Текст являет собой ироническое противоречие на нескольких уровнях – как попытка освободиться от слов с помощью словесных ухищрений и как портрет субъективности, не способной выйти за свои пределы («критический солипсизм»), но все же пытающейся постичь внешний мир и собственное устройство. Система, направленная сама на себя, дает сбой, как в теоремах Гёделя о неполноте: любая формальная система хотя бы такого уровня сложности, как арифметика, содержит высказывания, истинность или ложность которых доказать невозможно583. Для обобщенных рассуждений о контексте (или субъективности, или языке) необходимо оказаться вне их – но человек всегда заключен в их рамки. Солипсизм предполагает, что единственная существующая реальность – «я», а все остальные реальности, в том числе внешний мир и другие люди, не существуют сами по себе, поэтому изображение внешнего мира в романе проблематизируется с самого начала. А коль скоро нет никакой объективной внешней позиции, с которой субъективность могла бы рассматривать сама себя, и нет ничего, кроме внутренней жизни, ценность текста как «психологического дневника» и его задача излечить автора от внутренней жизни также вызывают сомнение584.

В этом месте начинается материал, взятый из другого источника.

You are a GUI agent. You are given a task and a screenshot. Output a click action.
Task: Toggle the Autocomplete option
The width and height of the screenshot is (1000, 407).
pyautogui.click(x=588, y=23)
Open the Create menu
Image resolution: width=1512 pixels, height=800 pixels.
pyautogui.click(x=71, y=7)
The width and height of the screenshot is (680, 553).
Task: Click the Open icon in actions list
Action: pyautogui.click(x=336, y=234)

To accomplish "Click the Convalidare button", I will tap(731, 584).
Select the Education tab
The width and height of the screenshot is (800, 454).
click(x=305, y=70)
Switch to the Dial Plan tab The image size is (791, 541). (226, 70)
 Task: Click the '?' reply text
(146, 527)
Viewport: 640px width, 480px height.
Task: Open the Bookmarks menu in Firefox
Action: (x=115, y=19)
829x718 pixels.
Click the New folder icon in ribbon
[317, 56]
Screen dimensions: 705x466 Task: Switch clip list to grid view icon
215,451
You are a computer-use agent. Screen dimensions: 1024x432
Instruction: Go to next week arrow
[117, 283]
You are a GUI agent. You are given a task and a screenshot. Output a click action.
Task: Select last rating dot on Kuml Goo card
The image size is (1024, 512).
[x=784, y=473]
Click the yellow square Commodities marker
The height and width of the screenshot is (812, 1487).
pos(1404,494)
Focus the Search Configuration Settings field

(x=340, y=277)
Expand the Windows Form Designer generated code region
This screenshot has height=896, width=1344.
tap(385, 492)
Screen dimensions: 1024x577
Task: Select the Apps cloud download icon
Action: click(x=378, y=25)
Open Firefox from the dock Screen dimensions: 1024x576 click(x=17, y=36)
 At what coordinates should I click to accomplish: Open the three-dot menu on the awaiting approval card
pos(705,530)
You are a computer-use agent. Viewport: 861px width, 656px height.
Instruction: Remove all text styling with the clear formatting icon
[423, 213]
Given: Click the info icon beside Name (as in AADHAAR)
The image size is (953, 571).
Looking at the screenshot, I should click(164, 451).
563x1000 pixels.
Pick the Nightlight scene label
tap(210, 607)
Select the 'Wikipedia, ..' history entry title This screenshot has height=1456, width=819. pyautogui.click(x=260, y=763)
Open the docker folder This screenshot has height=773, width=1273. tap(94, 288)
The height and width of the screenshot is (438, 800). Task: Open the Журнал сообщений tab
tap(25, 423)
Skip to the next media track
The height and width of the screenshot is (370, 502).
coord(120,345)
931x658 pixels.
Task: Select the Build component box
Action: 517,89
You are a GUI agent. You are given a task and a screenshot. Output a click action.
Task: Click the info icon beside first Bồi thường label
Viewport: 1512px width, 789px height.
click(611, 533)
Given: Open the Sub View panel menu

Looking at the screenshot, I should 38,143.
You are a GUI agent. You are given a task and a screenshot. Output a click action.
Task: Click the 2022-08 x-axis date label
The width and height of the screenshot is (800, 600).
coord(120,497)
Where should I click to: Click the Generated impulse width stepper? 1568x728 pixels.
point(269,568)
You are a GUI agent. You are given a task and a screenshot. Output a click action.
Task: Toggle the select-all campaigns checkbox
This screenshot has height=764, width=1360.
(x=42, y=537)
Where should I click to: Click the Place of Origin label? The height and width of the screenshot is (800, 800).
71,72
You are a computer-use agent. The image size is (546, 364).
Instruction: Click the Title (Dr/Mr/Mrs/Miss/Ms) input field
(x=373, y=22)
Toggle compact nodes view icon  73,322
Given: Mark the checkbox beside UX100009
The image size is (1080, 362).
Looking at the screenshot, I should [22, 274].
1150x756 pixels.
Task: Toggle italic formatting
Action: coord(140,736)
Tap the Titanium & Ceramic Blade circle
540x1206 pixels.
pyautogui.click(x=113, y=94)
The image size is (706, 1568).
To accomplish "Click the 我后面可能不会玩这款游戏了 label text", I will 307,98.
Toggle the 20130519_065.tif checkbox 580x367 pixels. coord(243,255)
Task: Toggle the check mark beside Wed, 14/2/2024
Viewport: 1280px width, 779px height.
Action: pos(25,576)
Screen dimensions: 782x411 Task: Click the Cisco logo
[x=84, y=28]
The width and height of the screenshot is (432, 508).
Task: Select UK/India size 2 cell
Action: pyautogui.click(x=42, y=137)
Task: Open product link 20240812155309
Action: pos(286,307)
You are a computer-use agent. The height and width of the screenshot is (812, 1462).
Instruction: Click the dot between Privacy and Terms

«Священная книга оборотня» тоже открывается пародийным предисловием – «Комментарием эксперта», подрывающим дальнейшее повествование и полным противоречий. «Эксперты» оспаривают подлинность истории А Хули, называя текст «неумелой литературной подделкой, изготовленной неизвестным автором в первой четверти XXI века», и отказывают рукописи в художественной ценности, считая, что она «не заслуживает… серьезного литературоведческого или критического анализа» и интересна «исключительно как симптом глубокого духовного упадка, переживаемого нашим обществом»585. Пелевин занимается двойной мистификацией: попытка поставить под сомнение историю А Хули (а заодно и собственную роль автора), в свою очередь, вызывает сомнения, когда выясняется, что «авторы» предисловия – ненадежные персонажи: майор ФСБ Тенгиз Кокоев, два литературоведа с «говорящими» фамилиями – Майя Марачарская и Игорь Кошкодавленко и жулик-ведущий по имени Пелдис Шарм.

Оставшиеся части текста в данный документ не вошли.